_Work order_
An exact reproduction of the records is required, with all images left out.

====== Given records ======

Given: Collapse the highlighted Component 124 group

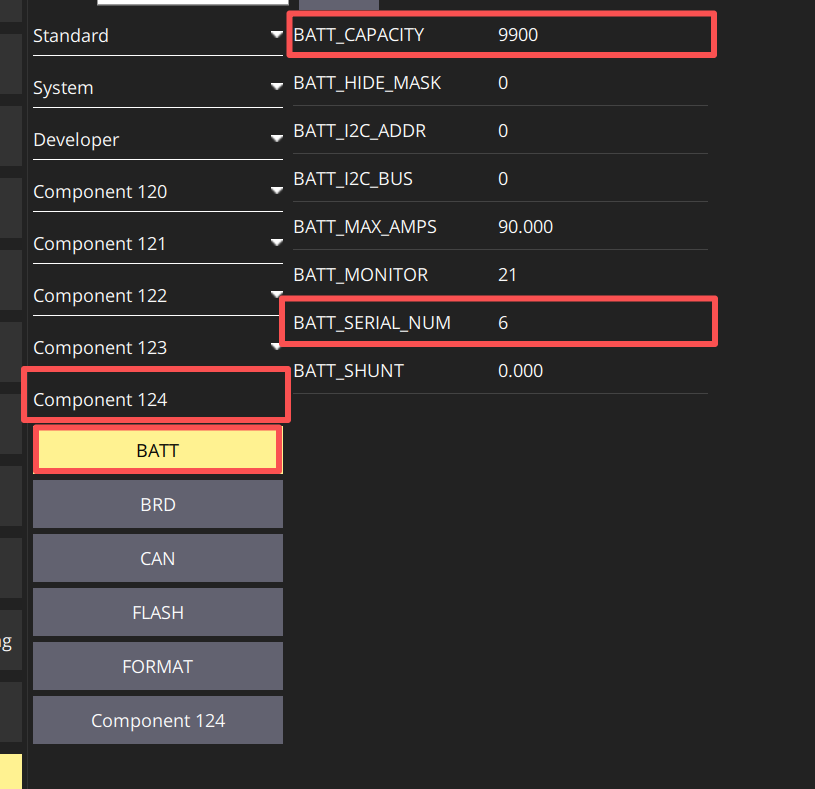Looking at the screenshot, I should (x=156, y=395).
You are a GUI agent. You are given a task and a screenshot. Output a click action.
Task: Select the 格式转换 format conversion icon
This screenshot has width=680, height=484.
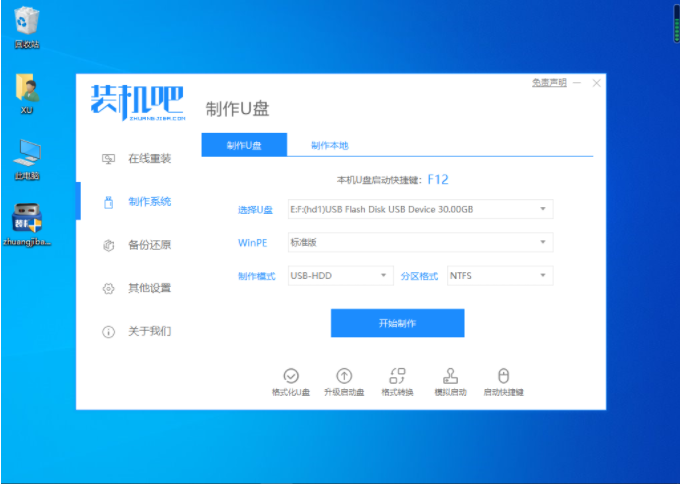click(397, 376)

======

_Expected answer_
Given: Collapse the highlighted Component 124 group

Looking at the screenshot, I should (x=156, y=395).
You are a GUI agent. You are given a task and a screenshot. Output a click action.
Task: Select the 格式转换 format conversion icon
This screenshot has width=680, height=484.
click(397, 376)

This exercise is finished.